The stock market has been anything but predictable – especially over the past dozen years or so. Take, for instance, early in the year 2020. In February, the Dow Jones Industrial Average (DJIA) reached an all-time high of 29,569.58, only to drop by more than 30% over the next few weeks. 

While nobody likes to lose value in their portfolio, if you’re getting close to your intended retirement date, even a slight stock market “correction” can make a significant impact on your future lifestyle. Because of that, it is important to keep at least some portion of your assets in safe investments. 

The Best Safe Investments for Keeping Your Money Secure

Many of today’s investment vehicles have a lot of “moving parts.” As an example, options, futures, and other financial derivatives can be somewhat confusing to track. Plus, even though these investments can offer the opportunity for a big payoff, more often than not, they can also subject investors to a significant risk of loss. 

Safe financial vehicles, on the other hand, are typically straightforward and easier for investors to understand. These financial tools can also offer protection of principal – even in the most volatile of market environments, like the Great Recession of 2008. 

Some of the most common safe investments and financial vehicles include: 

  • Savings Accounts – A savings account is an interest-bearing deposit account that is held at a bank, credit union, or another type of financial institution. Savings accounts generally pay a modest interest rate and allow access to your funds at any time. This makes savings accounts a good option for parking “emergency funds” or other funds that you are setting aside for a specific goal, such as a down payment on a new home. 

In some cases, the financial institution where you have a savings account may require that you keep a minimum balance to avoid monthly charges and fees. You can oftentimes “link” a savings account and a checking account so that you can easily transfer funds from one to the other. 

Pros and Cons of Savings Accounts

Savings Account Advantages Drawbacks of Savings Accounts
Easy to open Low interest
FDIC insured (up to the maximum limit) Interest is taxable
Liquid / easily accessible May require maintaining a minimum balance
Safe / keeps principal protected

  • Money Market Accounts – A money market account is an interest-bearing account that can also be opened at a bank or a credit union.
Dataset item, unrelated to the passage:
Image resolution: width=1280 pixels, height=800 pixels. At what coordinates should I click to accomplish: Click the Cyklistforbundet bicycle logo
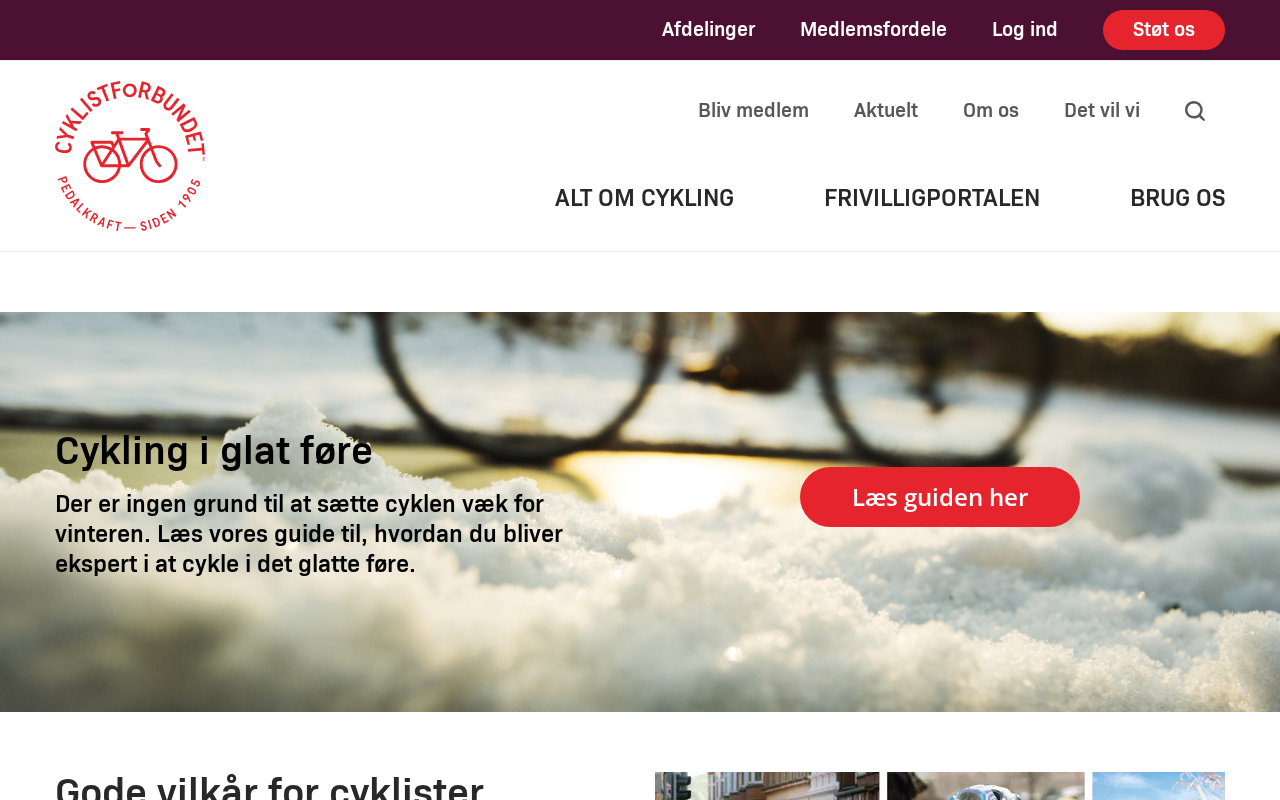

Money markets will usually pay a slightly higher rate of interest than a regular savings account (with the “tradeoff” being that the money market account may not be quite as flexible). Many money market accounts allow you to write checks against the funds that are stored there. This can offer an added degree of convenience. 
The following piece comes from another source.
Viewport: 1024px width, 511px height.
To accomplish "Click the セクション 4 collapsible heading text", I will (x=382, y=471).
Pros and Cons of Money Market Accounts

Money Market Account Advantages Drawbacks of Money Market Accounts
Principal protection Lower interest rate than some other types of fixed investments/financial vehicles
Higher interest than a regular savings account Interest is taxable
FDIC insured (up to the maximum limit) May be required to keep a minimum balance
Flexible (i.e., may have check writing and/or debit card privileges)  May only be allowed a limited amount of transactions per month

 

  • Certificates of Deposit (CDs) – Certificates of deposit, or CDs, are often referred to as time-bound deposits. With these financial vehicles, you exchange a lump sum of cash in exchange for a set rate of interest (which is usually higher than that of a savings account). Upon maturity, you collect your principal, as well as the interest that was earned. 

Typically, longer maturities on CDs will equate to a higher rate of interest. If you liquidate a CD before its maturity date, you will usually incur a penalty or fee. CDs are considered to be safe investments, and they won’t lose value if there is a downward movement in the stock market. 

Pros and Cons of Certificates of Deposit

CD Advantages CD Drawbacks
Safety Limited liquidity 
Higher interest than a regular savings account Low returns
Fixed, predictable returns Taxable interest

 

  • Bonds – Bonds are defined as fixed income financial instruments that represent a loan made by an investor to a borrower – which is typically a corporation or a government entity. There are many different types of bonds to choose from, such as: 
    • Corporate Bonds – Corporate bonds are a type of debt security that is issued by a company and sold to investors. In return for receiving the capital that it needs, the company (i.e., the borrower) will pay the investor a set rate of interest for a specified period of time. When the time period has elapsed (i.e., when the bond reaches maturity), the investor will receive their initial principal back. 
    • U.S. Government Savings Bonds (Series I and Series EE) – The United States government offers savings bonds that are low risk and reliable interest-bearing vehicles. The Series EE bond, which is oftentimes referred to as a “Patriot Bond,” is guaranteed to at least double over the typical 20-year initial term. (Some Series EE bonds may have a maturity of up to 30 years). These bonds require a minimum $25 investment, and investors may purchase up to $10,000 in Series EE bonds every calendar year. The government also offers Series I bonds. These bonds earn a combined fixed and variable rate, helping investors maintain purchasing power over time. U.S. government savings bonds may not be purchased in the open market but are bought only through TreasuryDirect. 
    • Municipal Bonds (Munis) – Municipal bonds, or “munis,” are debt securities issued by a state, municipality, or county to finance various expenditures, such as the construction of schools, roads, or bridges. These bonds are exempt from federal taxes, as well as most state and local taxes. Therefore, muni bonds can be particularly attractive to investors who are in a high-income tax bracket. 
    • U.S. Treasury Inflation-Protected Securities (TIPS) – United States Treasury Inflation-Protected Securities, or TIPS, are Treasury bonds that are indexed to an inflationary gauge in order to help with protecting investors from a decline in their purchasing power. With these investments, the value of the security will go up as inflation rises. The interest payment will vary with the adjusted principal value of the bond. 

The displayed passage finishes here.